Le droit de la famille est un contentieux particulier.

Il fait entrer l'avocat au coeur de la famille, lequel s'immisce bien involontairement, mais contraint par les éléments de faits qui lui sont rapportés, au plus profond du conflit, approchant ce qui fait mal, ce qui a déstabilisé l'un, ce qui l'a rendu vulnérable. Oreille attentive, il est également là pour faire le tri entre ce qui doit être dit ou non, entre ce qui est nécessaire et ce qui ne servira qu'à envenimer un conflit déjà trop existant.

S'il faut s'en tenir à l'aspect juridique des choses, un avocat n'en est pas pour autant un être humain. Il y a des situations où le désarroi d'un parent est poignant, où l'attitude adverse incompréhensible, notamment lorsque les enfants sont associés au conflit parental.

Ils le sont trop souvent. Cela peut résulter d'une attitude involontaire des parents qui se battent pour la garde, l'étendue d'un droit de visite, le montant d'une contribution. Mais cela peut également être fait sciemment avec une véritable intention de nuire par l'un des deux parents qui prend l'enfant en otage, en monnaie d'échange pour obtenir ce qu'il veut de l'autre, ou simplement pour être sûr qu'il aura vraiment mal.

Il est particulièrement choquant de lire dans un conflit parental qu'un jeune enfant guidé par la main d'un parent reproche à son père ou à sa mère, de ne pas avoir un vêtement approprié, d'être la risée de ses camarades par sa faute, qui consiste à verser une pension peu élevée...bref autant de reproches qu'un enfant ne peut prononcer si un adulte n'a pas fait œuvre de manipulation psychologique en amont.

Je n'oublierai jamais les mots de ce regretté magistrat de Grasse, regretté parce qu'il a quitté notre Tribunal de Grande Instance pour un autre Palais, qui coupait court à toute polémique en s'adressant tour à tour au père et à la mère, en leur disant, que s'ils ne s'entendaient plus, ils resteraient toujours le père et la mère d'un enfant, dont l'intérêt devait être privilégié. Ceci semblait parfois être une révélation pour certains, de la philosophie pour d'autres. Pourtant c'est la simple réalité.

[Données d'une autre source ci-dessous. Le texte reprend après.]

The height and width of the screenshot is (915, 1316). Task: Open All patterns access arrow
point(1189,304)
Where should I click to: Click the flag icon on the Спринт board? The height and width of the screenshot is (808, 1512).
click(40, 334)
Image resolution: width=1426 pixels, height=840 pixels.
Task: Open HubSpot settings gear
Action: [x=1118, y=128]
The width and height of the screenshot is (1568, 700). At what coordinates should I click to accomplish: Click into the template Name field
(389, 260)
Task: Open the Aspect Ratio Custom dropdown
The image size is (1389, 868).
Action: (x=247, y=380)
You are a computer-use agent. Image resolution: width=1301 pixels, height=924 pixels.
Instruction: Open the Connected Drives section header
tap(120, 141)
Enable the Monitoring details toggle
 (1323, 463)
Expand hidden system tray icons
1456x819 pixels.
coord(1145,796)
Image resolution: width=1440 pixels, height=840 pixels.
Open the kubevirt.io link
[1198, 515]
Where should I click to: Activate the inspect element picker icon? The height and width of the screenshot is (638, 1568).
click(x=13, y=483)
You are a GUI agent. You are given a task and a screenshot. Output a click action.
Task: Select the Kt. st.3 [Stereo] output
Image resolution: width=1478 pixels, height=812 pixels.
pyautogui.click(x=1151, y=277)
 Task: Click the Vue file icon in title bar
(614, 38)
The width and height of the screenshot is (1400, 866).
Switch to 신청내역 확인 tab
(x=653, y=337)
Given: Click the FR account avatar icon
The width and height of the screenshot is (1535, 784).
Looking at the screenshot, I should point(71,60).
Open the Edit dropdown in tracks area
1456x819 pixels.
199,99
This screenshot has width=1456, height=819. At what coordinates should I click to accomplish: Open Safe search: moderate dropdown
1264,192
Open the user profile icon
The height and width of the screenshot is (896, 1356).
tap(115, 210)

Il était celui ou celle qui nous a été révélé(e) pour la conception d'un enfant, celui ou celle dont il était évident qu'il était fait pour nous, fait pour partager l'amour d'un enfant, sa construction...alors pourquoi ne pas prendre conscience que l'enfant otage conduit à détruire ce qui a été construit, à affaiblir la base que l'on a voulu si solide. L'enfant ne peut sortir indemne d'un tel conflit lorsqu'il est ouvertement vécu à travers lui par les parents, ou par un des deux qui s'en sert comme une arme.

En cela le droit de la famille est un contentieux particulier parce que tout dossier ne laisse pas indemne ceux qui le traitent.